I don't need a bunch of politicians to kill my free capital market. I control it myself.
Oh, how times have changed. People that used to throw stuff at me are now trying to hand feed me. Sometimes I even take their handouts but I have no intention of being domesticated.
I am a rebel without a cause. As docile as I may look I am always on high alert. They are not turning me into some hand-fed, furry-faced, pudgy pacifist. You never know when some generous Jekyll is going to make me want to Hyde.
I stay in shape even though most people have stopped chasing me. I don’t think it is from compassion—I think the old fools are past their prime and can’t find the energy to attempt thwarting me any longer.
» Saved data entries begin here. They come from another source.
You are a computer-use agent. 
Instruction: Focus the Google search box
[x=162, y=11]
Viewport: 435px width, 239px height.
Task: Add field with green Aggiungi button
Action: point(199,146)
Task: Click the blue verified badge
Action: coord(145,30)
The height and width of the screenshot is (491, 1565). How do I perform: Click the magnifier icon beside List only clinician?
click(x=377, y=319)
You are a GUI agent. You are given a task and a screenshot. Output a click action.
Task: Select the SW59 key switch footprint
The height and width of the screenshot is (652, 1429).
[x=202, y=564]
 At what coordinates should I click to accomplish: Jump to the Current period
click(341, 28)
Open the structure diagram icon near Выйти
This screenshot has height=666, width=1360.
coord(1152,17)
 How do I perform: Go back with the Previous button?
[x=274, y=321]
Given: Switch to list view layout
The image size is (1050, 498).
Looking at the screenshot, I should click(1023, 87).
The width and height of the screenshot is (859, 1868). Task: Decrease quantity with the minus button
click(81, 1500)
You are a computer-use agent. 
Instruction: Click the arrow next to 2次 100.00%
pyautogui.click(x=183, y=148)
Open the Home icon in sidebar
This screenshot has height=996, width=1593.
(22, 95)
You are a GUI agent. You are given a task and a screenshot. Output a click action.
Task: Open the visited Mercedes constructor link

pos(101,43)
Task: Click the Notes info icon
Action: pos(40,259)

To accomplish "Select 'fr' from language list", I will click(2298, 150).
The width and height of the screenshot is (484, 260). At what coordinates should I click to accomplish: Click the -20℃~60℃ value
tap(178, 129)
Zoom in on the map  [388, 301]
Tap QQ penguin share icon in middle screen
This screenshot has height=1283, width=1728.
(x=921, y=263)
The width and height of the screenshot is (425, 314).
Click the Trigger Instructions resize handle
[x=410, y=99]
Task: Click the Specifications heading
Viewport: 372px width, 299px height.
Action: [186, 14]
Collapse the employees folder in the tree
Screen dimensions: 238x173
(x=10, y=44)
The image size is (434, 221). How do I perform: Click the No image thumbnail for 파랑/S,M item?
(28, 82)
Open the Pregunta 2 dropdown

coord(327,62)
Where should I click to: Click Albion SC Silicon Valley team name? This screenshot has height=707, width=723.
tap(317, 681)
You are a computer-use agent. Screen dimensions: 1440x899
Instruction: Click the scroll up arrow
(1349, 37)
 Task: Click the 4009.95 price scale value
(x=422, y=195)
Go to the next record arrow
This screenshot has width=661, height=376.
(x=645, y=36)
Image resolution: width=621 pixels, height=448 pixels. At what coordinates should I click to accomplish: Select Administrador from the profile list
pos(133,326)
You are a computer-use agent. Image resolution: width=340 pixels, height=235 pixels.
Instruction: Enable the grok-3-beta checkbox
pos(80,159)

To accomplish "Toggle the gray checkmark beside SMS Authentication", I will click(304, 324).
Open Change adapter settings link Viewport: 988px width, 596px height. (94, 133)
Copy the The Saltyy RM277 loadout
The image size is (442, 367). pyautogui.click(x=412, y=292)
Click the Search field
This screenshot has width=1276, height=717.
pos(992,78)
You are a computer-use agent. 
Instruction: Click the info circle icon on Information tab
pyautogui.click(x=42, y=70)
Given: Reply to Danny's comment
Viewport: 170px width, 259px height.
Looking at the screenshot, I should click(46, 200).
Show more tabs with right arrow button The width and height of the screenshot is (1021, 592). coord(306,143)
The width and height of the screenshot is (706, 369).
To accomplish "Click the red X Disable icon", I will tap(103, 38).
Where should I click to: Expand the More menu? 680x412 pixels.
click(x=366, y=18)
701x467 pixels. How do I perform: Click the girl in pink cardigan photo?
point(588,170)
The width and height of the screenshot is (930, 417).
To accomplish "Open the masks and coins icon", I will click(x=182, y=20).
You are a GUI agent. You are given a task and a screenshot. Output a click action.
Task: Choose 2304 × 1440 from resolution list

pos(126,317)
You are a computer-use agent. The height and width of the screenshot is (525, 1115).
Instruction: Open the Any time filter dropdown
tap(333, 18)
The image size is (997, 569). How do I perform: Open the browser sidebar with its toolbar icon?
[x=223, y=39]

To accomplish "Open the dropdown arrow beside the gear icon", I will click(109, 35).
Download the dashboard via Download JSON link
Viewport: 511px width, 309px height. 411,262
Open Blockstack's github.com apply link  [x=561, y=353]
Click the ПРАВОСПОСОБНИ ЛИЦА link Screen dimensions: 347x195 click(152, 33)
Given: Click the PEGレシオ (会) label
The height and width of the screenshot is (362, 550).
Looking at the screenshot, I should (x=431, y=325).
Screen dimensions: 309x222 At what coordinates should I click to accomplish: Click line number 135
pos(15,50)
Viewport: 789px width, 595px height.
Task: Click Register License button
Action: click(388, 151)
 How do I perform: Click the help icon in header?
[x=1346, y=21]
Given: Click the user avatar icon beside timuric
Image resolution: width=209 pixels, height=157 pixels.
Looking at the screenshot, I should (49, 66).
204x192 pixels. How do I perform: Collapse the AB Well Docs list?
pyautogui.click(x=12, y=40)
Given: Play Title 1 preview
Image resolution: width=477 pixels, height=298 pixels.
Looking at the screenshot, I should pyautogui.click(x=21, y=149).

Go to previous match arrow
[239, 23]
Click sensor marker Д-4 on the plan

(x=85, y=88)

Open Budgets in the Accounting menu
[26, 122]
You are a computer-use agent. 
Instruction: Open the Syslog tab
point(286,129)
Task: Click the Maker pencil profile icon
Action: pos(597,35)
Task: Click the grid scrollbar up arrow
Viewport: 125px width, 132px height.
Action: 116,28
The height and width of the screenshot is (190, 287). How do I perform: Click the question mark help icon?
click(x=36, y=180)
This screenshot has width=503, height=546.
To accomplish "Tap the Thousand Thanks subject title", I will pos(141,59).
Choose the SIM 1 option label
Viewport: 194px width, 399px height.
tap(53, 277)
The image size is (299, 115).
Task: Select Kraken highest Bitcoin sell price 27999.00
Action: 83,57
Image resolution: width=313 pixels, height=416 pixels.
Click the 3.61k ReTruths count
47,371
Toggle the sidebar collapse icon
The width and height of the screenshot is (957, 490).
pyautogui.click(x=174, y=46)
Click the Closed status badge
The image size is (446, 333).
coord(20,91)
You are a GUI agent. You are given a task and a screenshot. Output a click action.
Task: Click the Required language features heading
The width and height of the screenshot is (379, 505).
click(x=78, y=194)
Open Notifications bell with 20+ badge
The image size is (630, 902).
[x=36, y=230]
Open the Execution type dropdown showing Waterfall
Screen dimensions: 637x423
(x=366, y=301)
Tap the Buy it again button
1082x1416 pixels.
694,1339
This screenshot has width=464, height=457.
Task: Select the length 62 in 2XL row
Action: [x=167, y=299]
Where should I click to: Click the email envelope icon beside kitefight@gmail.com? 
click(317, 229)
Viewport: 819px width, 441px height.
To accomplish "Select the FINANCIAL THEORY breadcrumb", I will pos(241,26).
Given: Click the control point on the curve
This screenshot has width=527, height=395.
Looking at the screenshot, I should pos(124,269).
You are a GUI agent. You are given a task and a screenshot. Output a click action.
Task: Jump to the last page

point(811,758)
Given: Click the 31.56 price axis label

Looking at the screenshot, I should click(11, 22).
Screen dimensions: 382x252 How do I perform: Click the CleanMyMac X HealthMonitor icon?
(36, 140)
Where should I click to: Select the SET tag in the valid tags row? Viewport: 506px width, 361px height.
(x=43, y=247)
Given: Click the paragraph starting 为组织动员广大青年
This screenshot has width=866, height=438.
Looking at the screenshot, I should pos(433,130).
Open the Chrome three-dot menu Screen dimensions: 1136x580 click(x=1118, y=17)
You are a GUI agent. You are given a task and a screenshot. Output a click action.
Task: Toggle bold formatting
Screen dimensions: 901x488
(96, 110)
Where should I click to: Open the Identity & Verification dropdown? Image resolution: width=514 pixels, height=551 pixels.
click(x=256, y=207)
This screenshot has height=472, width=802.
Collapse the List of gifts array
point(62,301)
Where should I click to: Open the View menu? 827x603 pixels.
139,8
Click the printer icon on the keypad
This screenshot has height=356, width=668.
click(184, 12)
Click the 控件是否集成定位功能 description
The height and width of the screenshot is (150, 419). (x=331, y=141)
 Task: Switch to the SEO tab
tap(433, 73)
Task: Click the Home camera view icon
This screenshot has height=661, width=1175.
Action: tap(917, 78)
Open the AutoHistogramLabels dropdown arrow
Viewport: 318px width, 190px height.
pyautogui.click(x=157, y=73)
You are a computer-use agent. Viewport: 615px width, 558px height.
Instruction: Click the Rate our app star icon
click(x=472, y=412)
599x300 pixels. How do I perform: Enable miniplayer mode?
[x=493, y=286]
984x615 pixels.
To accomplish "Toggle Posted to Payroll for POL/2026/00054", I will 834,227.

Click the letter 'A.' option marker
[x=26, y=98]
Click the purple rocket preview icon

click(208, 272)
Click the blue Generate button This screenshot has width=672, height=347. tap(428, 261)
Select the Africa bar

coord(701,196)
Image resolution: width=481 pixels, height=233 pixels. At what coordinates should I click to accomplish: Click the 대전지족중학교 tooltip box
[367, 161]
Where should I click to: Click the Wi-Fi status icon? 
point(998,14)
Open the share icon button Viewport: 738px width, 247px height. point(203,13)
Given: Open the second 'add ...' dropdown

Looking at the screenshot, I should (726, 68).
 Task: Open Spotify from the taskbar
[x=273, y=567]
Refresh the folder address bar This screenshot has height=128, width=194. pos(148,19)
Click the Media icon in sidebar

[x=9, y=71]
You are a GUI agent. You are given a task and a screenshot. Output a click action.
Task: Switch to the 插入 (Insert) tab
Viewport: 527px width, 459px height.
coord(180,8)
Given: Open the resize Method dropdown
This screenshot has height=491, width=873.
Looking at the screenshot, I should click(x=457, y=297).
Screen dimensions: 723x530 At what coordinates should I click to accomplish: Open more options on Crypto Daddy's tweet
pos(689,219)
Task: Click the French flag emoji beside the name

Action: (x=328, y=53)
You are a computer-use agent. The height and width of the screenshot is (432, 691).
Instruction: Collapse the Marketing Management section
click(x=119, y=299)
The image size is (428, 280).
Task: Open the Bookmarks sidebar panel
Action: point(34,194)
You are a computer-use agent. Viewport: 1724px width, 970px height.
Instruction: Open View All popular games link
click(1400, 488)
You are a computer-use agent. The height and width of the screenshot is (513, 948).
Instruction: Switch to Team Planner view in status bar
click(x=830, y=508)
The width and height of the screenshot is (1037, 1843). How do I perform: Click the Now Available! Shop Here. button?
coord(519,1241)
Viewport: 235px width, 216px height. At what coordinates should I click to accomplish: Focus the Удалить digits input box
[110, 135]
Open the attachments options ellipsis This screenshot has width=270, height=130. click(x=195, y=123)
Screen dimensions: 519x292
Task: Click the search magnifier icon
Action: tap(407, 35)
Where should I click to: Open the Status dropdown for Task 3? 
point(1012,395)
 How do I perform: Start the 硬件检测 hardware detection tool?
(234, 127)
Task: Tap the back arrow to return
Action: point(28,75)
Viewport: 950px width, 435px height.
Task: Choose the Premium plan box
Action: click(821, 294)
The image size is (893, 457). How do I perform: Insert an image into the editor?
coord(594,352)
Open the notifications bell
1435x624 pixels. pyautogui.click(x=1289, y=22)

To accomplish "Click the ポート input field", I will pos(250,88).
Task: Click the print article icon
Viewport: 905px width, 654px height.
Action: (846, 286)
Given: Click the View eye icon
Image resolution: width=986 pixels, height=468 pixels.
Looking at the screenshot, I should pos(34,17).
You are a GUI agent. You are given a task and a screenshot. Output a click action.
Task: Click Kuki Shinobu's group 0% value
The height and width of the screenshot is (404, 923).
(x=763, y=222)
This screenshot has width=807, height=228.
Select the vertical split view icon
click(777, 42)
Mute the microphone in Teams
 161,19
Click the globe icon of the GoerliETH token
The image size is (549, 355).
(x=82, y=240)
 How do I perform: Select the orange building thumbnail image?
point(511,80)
I’m an industry now and they know it. Wherever they go they will find squirrel feeders and squirrel-proof feeders. I have the power. I manipulate the consumer and the manufacturer. There are certain feeders that seem squirrel proof. They are usually quite pricey. For a year or two I let people think I can’t crack them. It takes great willpower on my part to leave them alone for such a long period of time—but I’m letting them ripen. Word gets around that these contraptions are squirrel-proof and before you know it they are flying off the store shelves no matter how much they cost. Some of these feeders are hanging in every backyard in North America piled high with the best quality seed money can buy.
Once a majority of people are fully vested in these dream machines, the swindle is sweet and I move in for the Hairy harvest.
Buy this time they are so heavily invested in new hardware and seed they can’t afford to try anything else. Their seed market has just crashed and they are too embarrassed to admit to themselves or their friends. In fact, they convinced all their friends to buy these silly contraptions. Are they going to run over and tell them they were wrong, it was all a mistake? No, they are going to continue the hoax that their feeder is still squirrel-proof. Deny, deny, deny.
Don’t let this pretty face fool you. I am smarter than the average squirrel. I work on leverage and other people’s birdseed. I sleep late, go to bed early, sun myself for hours during the day and enjoy the good life. You mess with me, I give you just enough rope to hang your new feeder.